Também o ribeirão de São Paulo
(ao norte) e o rio Eleutério (ao sul) contribuíram
para isso. Relata-se que, por volta de 1.805, o povoamento
já atingira as margens do Eleutério.
Em 1.803, pelo que se diz, já havia moradores
no Sitio Forquilha. Entre os antigos povoadores de
Jacutinga é citado Antonio Pessoa de Lemos,
natural de Sabará, estabelecido com fazenda
na barra do Ribeirão de São Paulo. Suas
terras, englobavam a área onde hoje se situa
Jacutinga. Ao falecer, a 12 de agosto de 1.811, deixou
testamento e foi sepultado na Matriz de Ouro Fino.
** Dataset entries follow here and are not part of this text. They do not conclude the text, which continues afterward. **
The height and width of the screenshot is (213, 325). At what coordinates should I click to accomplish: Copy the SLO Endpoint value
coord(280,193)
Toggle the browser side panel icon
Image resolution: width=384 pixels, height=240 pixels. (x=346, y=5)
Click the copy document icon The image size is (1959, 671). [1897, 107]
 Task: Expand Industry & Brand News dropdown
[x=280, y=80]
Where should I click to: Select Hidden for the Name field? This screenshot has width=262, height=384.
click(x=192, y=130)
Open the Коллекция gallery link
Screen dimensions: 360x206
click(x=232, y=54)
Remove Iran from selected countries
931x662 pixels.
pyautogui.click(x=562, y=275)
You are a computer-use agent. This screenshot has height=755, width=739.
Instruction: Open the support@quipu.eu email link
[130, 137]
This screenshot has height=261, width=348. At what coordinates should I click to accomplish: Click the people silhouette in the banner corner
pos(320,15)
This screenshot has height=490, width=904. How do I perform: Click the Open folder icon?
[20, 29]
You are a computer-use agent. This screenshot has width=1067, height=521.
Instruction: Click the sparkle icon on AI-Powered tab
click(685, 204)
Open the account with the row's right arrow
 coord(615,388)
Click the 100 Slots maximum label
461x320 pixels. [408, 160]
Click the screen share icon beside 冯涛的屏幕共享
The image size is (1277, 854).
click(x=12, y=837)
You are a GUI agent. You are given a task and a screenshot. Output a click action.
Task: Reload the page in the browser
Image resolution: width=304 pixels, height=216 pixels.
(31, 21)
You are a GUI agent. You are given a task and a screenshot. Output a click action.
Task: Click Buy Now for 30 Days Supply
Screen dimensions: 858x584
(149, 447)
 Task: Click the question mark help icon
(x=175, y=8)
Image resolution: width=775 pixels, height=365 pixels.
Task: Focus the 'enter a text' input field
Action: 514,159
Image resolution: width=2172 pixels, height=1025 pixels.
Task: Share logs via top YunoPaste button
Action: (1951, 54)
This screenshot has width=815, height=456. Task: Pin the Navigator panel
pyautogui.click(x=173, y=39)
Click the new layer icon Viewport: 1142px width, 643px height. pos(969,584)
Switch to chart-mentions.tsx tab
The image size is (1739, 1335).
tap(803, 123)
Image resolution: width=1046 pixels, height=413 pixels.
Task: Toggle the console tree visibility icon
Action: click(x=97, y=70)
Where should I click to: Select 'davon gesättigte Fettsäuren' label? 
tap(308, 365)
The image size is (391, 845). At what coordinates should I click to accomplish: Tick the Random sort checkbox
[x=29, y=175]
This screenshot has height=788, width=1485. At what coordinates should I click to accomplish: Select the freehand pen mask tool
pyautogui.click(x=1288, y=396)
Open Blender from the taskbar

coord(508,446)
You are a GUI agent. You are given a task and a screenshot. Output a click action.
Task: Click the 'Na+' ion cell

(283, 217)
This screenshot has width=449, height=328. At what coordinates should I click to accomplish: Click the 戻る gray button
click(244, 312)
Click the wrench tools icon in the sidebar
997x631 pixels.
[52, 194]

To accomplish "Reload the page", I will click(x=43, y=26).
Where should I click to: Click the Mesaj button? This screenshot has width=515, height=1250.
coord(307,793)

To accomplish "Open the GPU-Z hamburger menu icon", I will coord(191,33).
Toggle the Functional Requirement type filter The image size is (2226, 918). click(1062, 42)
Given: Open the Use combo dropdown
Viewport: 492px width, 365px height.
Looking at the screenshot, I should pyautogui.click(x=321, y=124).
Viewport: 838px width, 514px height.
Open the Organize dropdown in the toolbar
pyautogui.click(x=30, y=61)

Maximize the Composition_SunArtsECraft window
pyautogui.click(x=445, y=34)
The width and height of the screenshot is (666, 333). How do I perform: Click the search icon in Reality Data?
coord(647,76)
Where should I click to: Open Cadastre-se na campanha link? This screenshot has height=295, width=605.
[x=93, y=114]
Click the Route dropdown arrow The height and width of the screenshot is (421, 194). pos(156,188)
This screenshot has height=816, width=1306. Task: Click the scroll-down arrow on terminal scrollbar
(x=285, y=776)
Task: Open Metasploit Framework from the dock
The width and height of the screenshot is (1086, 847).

Em razão de permuta feita por seus herdeiros,
a fazenda passou a pertencer ao capitão Antonio
Correia de Abranches Bizarro, que aumentou com posses
feitas nos morros da Capetinga e da Baleia. Depois,
em 18 de agosto de 1.817, a propriedade foi vendida,
através de escritura particular lavrada na
barra do São Pedro, a José Francisco
Fernandes, que viera de Pouso Alegre com sua família.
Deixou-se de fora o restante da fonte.